Left to his own academic devices, Kasarda and the aerotropolis might have remained obscure. But in 2006, Greg Lindsay, a New York journalist wrote about them for Fast Company business magazine. A book deal followed. And so we have Aerotropolis: The Way We’ll Live Next, a Boswellian collaboration in which Kasarda, though listed as co-author, is in fact the subject of a book written and reported by Lindsay.

This can occasionally create a confused point of view, not least when it comes to the question: does anyone really want to live in an airport city? And what of those who don’t? Generally, the book is on the side of the airport. Opponents of attempts to expand Los Angeles airport are dismissed as “nimbys and wannabes”. Environmentalists are committing “social and economic suicide”, Kasarda is quoted as saying. But at other times, Lindsay writes of his neighbours in Brooklyn who have lobbied for the flight paths to LaGuardia airport to be moved because “the approaching plane swoops so low you can clearly read the ‘Delta’ painted on the side”. He also details a university study of workers near Dallas-Fort Worth airport examining how much benzene, a chemical found in jet fuel, is “collecting in their blood”.

That aside, Lindsay sets out Kasarda’s arguments for the aerotropolis with a persuasive mix of data and exhaustive reporting on how the forces of global competition are re-shaping companies and cities worldwide. Companies such as Lenovo, the personal computer group, has a chief executive in Singapore, a chairman in North Carolina, and executives linked by Skype calls and e-mail. Amsterdam is already home to an aerotropolis that offers evidence of Kasarda’s central argument: more and more jobs depend on shipping light but valuable goods – from iPhones to pharmaceuticals – by air.

No wonder the cities rushing fastest to embrace the aerotropolis concept are struggling ones in wealthy countries, such as Detroit, and aspiring ones in emerging markets such as China. In India, dozens of aerotropoli were planned after Kasarda was summoned to Delhi to explain the concept; “Kasarda found himself writing editorials in the Indian press encouraging everyone to calm down”, Lindsay writes.

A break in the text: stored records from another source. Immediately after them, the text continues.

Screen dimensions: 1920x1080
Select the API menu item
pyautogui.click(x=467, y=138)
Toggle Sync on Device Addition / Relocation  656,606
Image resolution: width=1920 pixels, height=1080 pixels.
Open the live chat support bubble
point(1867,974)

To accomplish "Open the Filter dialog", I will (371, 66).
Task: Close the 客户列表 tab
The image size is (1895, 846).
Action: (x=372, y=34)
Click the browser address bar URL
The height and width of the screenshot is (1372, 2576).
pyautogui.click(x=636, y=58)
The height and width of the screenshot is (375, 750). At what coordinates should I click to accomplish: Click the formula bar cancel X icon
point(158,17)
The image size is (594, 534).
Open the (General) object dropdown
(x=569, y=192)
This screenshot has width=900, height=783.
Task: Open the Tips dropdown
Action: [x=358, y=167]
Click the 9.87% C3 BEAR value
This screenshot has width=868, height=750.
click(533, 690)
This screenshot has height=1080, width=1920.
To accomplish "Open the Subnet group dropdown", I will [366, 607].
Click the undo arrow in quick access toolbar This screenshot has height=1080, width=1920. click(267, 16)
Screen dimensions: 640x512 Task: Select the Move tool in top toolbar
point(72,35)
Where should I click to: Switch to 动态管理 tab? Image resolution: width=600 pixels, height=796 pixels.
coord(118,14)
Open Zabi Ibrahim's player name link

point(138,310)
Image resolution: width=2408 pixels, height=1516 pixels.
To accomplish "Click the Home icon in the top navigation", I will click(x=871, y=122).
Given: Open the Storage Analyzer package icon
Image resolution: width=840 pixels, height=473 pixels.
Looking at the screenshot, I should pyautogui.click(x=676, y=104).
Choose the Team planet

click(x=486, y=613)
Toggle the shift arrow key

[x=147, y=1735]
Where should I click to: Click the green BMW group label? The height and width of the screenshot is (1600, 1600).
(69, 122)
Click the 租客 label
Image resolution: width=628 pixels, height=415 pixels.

All of which underlines the most interesting idea raised by this book. Past transport innovations – ships, trains and then cars – helped create many of our greatest cities, but in a world made flat by globalisation, their successors will be the ones that embrace the jet and the aerotropolis. Their residents may not think this is the way they want to live next, but they may not have much choice.